Start of EXTRACT PROVIDED
Stop Tax Haven Abuse
We lose $90 billion each year when big corporations dodge their taxes by stashing profits offshore, in low- or no-tax countries.
Sen. Carl Levin’s Stop Tax Haven Abuse Act would close up these loopholes.
The Levin-Whitehouse-Begich-Shaheen Stop Tax Haven Abuse Act, S. 1533, would:
Title I – Deterring the Use of Tax Havens for Tax Evasion
- Authorize special measures to stop offshore tax abuse (§101) by allowing Treasury to take specified steps against foreign jurisdictions or financial institutions that impede U.S. tax enforcement, including prohibiting U.S. banks from doing business with a designated foreign bank.
- Strengthen FATCA (§102) by clarifying when, under the Foreign Account Tax Compliance Act, foreign financial institutions and U.S. persons must report foreign financial accounts to the IRS.
- Establish rebuttable presumptions to combat offshore secrecy (§102) in U.S. tax and securities law enforcement proceedings by shifting to the U.S. taxpayer, who takes advantage of the related loopholes, the burden of proving: who controls an offshore entity; when money sent to or received from offshore is taxable income; and when offshore accounts have sufficient funds to trigger a reporting obligation.
- Stop companies incorporated offshore but managed and controlled from the United States from claiming foreign status (§103) and avoiding U.S. taxes on their foreign income by treating them as U.S. domestic corporations for tax purposes.
- Strengthen detection of offshore activities (§104) by requiring U.S. financial institutions that open accounts for foreign entities controlled by U.S. clients or open foreign accounts in non-FATCA institutions for U.S. clients to report the accounts to the IRS.
- Close the offshore swap payments loophole (§105) by treating swap payments that originate in the United States as taxable U.S. source income.
Title II-Other Measures to Combat Tax Haven Abuses
- Require annual country-by-country reporting (§201) by SEC-registered corporations to disclose their employees, gross revenues, and tax payments on a per country basis.
- Establish a penalty on corporate insiders who hide offshore holdings (§202) with a securities law fine of up to $1 million per violation.
- Require anti-money laundering programs (§§203 and 204) for private funds and formation agents to ensure they screen high risk clients and offshore funds.
End of EXTRACT PROVIDED
* WHAT YOU SHOULD DO: Pick up the summary of the Stop Tax Haven Abuse Act after its last sentence and keep writing it. You won't need the material that comes next.
Start of STUDY MATERIAL
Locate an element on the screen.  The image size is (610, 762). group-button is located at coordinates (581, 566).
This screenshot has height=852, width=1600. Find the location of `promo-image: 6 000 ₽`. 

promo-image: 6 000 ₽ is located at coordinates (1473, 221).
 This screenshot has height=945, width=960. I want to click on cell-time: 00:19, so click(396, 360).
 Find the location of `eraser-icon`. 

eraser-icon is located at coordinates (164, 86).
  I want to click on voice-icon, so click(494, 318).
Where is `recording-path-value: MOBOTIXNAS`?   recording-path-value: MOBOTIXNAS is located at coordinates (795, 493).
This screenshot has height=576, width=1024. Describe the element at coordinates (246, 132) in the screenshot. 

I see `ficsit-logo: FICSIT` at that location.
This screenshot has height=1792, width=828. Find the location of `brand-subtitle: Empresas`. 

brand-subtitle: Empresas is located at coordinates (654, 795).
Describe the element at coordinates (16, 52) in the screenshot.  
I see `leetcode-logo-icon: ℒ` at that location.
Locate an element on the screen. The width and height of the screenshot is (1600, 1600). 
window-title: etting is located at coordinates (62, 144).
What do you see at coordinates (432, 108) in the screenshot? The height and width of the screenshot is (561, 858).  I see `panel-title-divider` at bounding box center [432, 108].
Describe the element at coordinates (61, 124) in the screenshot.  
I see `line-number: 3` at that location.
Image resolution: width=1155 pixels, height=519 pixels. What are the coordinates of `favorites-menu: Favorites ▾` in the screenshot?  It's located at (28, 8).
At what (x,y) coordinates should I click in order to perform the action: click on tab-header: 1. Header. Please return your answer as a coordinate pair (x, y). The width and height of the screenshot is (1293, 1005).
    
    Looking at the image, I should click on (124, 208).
End of STUDY MATERIAL
* ANSWER SPACE:
- Strengthen John Doe summons (§205) by streamlining court procedures used by the IRS to obtain these summons, while also strengthening court oversight.
- Combat hidden foreign financial accounts (§206) by facilitating IRS use of Foreign Bank Account Reports and Suspicious Activity Reports, and simplifying penalties for unreported foreign accounts.
Title III – Ending Corporate Offshore Tax Avoidance
- Eliminate incentives for offshoring jobs and operations (§301) by deferring corporate tax deductions for expenses related to deferred income so that, for example, a U.S. corporation could not take a tax deduction for building a plant offshore until it also declared and paid taxes on income produced by that plant.
- Stop foreign tax credit manipulation (§301) by requiring foreign tax credits to be considered on a pooled basis.
- Limit incentives to move intellectual property and related marketing rights offshore (§§302 and 303) by taxing excess income earned from transferring that property offshore to a related foreign entity, and by allowing the IRS to use common sense methods to value the transferred property.
- Repeal check-the-box rule for foreign entities and CFC look-through rule (§304) to stop U.S. multinationals from disregarding their offshore subsidiaries to avoid U.S. taxes on passive income.
- Stop offshore loan abuse (§305) by preventing multinationals from artificially repatriating offshore funds tax-free by treating them as short-term loans from their offshore subsidiaries to their U.S. operations.